Date of Award
Spring 2018
Document Type
Dissertation
Degree Name
PhD in Business
Department
Department of Information and Process Management
First Advisor
Janis L. Gogan
Second Advisor
W. Alec Cram
Third Advisor
John D'Arcy
Abstract
This dissertation investigates managerial and strategic aspects of InfoSec incident preparation and response. This dissertation is presented in four chapters:
Chapter 1: an introduction
Chapter 2: a systematic literature review
Chapter 3: two field-based case studies of InfoSec incident response processes
Chapter 4: a repertory grid study identifying characteristics of effective individual incident responders.

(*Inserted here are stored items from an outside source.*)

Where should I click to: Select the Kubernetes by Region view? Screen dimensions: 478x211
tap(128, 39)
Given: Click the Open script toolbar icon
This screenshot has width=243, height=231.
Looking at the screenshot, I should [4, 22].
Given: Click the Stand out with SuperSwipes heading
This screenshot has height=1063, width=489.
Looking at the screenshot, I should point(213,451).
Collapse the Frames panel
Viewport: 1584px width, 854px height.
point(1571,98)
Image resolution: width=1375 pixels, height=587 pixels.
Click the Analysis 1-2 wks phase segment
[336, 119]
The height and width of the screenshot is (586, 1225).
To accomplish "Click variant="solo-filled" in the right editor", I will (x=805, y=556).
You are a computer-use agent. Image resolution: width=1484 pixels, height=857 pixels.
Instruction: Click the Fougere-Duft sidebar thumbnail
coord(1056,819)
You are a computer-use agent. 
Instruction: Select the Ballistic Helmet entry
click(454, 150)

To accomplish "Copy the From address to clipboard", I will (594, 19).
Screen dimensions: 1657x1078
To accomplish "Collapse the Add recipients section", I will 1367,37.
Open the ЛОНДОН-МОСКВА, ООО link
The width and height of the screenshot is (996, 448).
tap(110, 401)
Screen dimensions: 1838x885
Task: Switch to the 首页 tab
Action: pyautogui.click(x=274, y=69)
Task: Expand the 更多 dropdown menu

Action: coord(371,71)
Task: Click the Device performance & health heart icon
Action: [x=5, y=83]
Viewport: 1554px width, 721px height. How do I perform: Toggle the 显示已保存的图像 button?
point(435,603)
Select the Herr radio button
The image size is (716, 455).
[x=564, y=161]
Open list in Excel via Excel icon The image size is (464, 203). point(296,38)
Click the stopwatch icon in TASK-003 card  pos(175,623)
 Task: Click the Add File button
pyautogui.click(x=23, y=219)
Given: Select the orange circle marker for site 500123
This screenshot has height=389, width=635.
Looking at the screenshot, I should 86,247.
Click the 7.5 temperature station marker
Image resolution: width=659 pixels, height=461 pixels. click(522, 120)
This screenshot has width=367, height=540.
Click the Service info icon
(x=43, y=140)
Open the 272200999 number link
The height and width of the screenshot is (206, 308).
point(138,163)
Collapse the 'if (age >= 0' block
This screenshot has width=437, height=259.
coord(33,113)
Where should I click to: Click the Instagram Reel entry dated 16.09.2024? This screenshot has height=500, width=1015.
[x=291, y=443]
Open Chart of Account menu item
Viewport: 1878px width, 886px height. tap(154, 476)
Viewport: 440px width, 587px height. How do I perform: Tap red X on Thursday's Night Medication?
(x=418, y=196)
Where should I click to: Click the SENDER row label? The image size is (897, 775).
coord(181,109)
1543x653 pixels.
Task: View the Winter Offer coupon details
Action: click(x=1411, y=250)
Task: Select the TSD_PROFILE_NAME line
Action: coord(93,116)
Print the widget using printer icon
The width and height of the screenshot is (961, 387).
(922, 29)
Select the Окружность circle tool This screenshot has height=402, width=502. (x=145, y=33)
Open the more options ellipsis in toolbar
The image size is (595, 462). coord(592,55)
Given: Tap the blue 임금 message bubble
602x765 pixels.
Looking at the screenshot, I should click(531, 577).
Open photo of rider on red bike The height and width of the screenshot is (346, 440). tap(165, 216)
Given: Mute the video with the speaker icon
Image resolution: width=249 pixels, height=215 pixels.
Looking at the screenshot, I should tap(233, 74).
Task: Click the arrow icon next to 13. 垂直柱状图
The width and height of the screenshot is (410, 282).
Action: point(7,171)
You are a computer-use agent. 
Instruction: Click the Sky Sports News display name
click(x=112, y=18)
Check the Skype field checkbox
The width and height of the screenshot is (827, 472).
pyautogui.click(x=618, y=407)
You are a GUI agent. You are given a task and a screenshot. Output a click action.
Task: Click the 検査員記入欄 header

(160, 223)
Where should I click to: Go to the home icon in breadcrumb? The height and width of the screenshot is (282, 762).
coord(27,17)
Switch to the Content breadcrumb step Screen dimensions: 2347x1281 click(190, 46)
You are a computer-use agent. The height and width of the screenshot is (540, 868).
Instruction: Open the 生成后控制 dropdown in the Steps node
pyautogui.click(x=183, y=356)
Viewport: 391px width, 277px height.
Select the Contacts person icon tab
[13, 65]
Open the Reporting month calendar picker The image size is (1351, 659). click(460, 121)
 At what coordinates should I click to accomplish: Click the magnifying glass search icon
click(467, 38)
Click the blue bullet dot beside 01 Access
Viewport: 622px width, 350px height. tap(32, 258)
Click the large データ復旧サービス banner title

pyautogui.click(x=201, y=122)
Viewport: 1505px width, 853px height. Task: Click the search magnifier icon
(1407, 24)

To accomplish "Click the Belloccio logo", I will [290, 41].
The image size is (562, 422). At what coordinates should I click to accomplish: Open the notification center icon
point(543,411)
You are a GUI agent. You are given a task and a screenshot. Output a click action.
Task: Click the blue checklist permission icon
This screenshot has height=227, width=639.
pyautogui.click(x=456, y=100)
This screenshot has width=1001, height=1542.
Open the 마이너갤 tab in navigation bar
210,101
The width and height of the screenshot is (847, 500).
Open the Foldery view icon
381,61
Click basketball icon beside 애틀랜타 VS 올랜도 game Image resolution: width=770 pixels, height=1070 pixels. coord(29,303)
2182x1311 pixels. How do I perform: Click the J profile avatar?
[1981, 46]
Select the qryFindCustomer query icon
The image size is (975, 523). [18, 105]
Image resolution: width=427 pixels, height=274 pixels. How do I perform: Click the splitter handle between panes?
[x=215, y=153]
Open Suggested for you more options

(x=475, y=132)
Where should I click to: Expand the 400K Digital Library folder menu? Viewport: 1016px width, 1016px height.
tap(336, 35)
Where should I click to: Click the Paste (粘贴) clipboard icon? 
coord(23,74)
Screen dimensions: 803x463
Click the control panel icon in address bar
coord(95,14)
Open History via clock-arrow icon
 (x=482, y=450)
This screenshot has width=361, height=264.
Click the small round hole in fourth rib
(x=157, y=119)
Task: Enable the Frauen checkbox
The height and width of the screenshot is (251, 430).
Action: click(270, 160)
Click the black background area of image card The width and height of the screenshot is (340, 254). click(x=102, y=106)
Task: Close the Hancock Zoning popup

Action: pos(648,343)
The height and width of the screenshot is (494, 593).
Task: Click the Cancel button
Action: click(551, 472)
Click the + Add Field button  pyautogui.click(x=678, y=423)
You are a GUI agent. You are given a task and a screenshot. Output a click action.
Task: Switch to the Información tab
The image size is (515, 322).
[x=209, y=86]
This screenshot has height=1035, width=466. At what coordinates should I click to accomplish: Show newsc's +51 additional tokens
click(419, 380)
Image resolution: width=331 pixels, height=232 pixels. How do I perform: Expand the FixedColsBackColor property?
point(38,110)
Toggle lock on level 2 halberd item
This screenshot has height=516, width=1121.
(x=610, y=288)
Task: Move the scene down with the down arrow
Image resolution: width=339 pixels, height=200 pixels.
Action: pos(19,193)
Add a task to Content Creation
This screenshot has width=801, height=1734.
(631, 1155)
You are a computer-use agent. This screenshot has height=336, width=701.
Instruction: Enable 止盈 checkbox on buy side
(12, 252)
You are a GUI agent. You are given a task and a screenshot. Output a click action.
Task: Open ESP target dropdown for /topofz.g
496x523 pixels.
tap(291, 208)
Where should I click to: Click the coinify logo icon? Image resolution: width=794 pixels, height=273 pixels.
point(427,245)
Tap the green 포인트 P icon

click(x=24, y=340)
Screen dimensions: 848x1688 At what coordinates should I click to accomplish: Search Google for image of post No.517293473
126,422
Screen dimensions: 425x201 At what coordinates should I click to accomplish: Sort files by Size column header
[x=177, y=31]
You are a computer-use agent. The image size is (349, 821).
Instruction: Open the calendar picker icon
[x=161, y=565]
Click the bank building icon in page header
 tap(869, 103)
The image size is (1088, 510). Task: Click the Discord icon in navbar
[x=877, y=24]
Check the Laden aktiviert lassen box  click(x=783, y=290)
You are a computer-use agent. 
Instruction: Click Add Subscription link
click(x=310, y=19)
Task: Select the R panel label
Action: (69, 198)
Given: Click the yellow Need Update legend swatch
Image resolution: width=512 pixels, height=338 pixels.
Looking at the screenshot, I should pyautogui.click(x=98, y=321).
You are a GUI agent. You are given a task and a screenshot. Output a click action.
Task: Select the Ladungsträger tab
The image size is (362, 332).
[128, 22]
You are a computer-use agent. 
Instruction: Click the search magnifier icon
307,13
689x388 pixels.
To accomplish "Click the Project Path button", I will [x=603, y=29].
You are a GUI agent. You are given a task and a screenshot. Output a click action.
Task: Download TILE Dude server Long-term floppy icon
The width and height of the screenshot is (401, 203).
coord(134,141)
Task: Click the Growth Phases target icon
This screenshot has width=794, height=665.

Together these chapters demonstrate that the lenses of the Resource Based View, Theory of Complementary Resources, and Accounting Control Theory, can be combined to classify and analyze the resources organizations use during incident response. I find that incident response is maturing as a discipline and organizations rely on both defined procedures and improvisation when incidents occur. Most importantly there is no “one size fits all” approach to incident response. Incident responder characteristics include general skills (good communicators and problem solvers) and character attributes (such as an interest in “doing the right thing”).The combination of characteristics that make an individual successful in a particular incident response role is affected by other resources available to support InfoSec incident response.
Recommended Citation
McLaughlin, Mark-David J., "A Resource View of Information Security Incident Response". 2018. 2.